Overall in our study, possible causes of the high level of deviation from the standard could be due to not following standard treatment guidelines, absence of clinical pharmacist in the wards, untrained nursing staff, high voriconazole treatment related cost, and shortage of beds in our oncology–hematology wards. Providing standard treatment guidelines for the rational and cost-effective use of antifungal drugs, especially voriconazole, optimal education about antifungal drugs to oncology nurses, and attendance of clinical pharmacist in the hematology–oncology wards, can be effective policies to improve rational antifungal usage.

Conclusion

In summary, the most considerable problems with use of amphotericin B, fluconazole, and voriconazole in these hematology–oncology and transplant wards, are indications, duration of treatments, and amphotericin B prehydration.
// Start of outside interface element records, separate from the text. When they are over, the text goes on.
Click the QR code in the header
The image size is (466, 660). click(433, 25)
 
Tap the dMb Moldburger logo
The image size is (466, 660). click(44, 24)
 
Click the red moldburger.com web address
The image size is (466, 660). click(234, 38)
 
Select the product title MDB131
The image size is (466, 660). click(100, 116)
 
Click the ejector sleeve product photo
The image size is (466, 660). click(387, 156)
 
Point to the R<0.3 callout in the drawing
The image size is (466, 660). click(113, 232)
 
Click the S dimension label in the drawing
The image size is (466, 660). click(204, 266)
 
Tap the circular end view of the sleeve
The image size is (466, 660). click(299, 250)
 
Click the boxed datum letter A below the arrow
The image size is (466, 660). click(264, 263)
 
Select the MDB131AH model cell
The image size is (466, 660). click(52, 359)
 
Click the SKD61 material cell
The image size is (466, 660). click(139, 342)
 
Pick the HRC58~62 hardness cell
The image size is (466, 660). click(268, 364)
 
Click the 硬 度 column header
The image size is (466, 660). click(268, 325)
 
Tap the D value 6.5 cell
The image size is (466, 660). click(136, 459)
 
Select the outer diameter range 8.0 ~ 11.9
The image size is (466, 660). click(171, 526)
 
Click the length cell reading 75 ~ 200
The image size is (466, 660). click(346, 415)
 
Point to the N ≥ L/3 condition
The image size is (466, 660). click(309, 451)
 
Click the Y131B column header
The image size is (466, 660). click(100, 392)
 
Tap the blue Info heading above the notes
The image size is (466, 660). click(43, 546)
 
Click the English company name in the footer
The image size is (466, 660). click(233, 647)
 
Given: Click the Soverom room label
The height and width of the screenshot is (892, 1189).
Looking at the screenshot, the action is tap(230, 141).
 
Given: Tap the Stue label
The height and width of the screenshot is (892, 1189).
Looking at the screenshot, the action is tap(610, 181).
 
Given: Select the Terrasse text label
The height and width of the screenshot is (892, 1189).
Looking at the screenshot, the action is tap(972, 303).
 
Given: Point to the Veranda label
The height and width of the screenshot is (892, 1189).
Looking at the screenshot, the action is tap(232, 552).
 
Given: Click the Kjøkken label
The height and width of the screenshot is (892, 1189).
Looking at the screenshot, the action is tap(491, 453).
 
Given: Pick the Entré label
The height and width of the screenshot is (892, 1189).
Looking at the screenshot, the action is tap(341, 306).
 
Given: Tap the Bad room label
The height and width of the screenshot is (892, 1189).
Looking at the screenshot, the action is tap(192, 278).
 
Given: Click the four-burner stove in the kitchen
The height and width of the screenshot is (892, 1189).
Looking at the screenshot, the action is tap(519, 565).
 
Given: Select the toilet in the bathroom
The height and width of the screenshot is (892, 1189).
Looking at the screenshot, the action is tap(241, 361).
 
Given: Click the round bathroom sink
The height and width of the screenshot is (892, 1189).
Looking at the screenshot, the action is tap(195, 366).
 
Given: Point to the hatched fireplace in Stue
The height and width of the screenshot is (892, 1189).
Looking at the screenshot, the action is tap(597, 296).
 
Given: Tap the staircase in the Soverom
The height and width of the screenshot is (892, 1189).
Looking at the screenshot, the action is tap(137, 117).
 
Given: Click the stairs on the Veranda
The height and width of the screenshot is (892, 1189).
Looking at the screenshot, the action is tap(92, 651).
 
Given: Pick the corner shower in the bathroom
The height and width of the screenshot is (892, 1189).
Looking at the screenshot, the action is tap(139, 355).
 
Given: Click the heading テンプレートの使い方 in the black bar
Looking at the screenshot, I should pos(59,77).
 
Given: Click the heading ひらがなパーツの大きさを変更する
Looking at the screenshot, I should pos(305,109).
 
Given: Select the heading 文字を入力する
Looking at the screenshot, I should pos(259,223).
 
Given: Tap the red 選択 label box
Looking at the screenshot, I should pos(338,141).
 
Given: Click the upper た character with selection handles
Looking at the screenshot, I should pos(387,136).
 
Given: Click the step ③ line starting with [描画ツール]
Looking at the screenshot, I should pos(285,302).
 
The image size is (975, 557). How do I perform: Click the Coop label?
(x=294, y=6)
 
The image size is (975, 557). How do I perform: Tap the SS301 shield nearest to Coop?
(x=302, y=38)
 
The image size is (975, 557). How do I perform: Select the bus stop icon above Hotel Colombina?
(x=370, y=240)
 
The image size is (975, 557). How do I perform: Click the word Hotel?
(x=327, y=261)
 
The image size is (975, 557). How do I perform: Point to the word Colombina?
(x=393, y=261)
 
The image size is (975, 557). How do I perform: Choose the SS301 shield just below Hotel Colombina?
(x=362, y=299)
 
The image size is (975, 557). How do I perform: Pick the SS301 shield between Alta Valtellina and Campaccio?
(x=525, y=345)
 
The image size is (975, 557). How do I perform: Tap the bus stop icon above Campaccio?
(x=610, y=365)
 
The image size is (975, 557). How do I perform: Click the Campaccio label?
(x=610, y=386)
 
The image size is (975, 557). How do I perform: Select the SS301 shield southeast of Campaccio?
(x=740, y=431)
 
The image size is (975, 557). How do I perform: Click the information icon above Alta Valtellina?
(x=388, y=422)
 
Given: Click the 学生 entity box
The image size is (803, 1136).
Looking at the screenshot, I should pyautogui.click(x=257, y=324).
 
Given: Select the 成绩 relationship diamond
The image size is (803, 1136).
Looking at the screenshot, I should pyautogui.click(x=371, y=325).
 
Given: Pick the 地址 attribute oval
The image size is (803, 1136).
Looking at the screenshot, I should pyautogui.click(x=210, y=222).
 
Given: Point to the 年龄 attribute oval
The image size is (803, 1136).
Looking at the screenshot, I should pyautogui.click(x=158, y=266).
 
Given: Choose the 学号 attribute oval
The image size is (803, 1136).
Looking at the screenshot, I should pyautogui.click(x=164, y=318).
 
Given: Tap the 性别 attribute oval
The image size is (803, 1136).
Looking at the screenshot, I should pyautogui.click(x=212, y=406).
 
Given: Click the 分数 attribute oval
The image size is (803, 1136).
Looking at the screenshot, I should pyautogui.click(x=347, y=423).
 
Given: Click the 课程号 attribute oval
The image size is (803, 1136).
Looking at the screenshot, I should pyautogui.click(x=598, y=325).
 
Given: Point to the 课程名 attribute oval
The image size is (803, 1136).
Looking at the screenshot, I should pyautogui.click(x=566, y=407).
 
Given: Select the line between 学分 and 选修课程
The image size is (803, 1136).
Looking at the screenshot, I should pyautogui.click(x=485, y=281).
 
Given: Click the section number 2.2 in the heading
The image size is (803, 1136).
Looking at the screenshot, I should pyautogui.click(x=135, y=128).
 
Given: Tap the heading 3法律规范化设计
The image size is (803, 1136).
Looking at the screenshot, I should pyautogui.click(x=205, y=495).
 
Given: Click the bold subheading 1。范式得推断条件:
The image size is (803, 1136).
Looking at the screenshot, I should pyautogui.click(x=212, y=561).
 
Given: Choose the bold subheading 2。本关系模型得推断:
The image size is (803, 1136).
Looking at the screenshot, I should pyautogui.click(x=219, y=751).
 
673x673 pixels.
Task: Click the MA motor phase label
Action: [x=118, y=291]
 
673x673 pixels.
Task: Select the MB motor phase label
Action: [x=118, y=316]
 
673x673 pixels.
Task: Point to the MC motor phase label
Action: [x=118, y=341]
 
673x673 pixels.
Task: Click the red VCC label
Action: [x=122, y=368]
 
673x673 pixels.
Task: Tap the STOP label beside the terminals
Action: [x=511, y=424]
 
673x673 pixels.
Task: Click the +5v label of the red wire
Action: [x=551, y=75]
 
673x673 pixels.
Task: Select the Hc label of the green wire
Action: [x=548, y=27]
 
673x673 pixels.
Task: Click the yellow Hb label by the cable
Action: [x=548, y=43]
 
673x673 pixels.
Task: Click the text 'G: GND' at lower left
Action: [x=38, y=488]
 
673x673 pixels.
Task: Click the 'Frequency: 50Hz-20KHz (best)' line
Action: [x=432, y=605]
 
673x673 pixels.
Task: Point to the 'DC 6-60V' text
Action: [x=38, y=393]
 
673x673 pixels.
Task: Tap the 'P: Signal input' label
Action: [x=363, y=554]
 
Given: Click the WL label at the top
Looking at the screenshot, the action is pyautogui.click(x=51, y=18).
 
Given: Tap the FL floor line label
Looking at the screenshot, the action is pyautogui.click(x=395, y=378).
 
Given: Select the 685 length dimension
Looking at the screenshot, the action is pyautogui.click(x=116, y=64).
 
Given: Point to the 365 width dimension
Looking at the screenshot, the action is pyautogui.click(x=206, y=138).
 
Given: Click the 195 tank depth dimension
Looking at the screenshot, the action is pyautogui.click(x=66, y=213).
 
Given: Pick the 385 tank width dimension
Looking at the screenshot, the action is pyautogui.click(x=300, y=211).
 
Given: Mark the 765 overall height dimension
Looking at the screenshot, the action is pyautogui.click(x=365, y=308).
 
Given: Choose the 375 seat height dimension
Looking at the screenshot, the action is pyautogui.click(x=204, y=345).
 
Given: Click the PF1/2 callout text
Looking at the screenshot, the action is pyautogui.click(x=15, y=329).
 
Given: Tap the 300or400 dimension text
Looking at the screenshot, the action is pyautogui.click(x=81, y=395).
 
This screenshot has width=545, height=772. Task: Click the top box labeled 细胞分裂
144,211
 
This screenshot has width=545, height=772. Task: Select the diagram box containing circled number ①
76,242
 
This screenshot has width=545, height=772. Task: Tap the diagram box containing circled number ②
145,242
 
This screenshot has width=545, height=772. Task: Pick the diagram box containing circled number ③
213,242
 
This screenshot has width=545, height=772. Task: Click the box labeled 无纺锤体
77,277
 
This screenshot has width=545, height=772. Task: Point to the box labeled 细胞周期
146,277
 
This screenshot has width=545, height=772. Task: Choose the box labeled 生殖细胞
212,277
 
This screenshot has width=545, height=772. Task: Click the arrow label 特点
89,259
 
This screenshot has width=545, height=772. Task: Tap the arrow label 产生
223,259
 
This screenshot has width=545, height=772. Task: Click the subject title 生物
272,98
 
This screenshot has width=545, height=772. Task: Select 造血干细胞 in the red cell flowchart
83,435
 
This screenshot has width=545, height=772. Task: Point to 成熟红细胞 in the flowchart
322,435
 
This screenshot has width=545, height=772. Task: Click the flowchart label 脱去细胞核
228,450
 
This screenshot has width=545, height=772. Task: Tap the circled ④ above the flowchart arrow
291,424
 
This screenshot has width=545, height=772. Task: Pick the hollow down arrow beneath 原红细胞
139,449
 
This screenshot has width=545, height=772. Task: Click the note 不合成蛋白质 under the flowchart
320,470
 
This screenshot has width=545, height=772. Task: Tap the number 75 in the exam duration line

Besides assessment of the relative level of immunosuppression and comorbidities of the patients and pattern of antifungal sensitivity, considering guidelines can help us to use antifungals rationally. We hope that collecting different data concerning the use of antifungal drugs could turn into a strong motivation in the near future for implementation of policies for prevention and treatment of cancer-related fungal infections.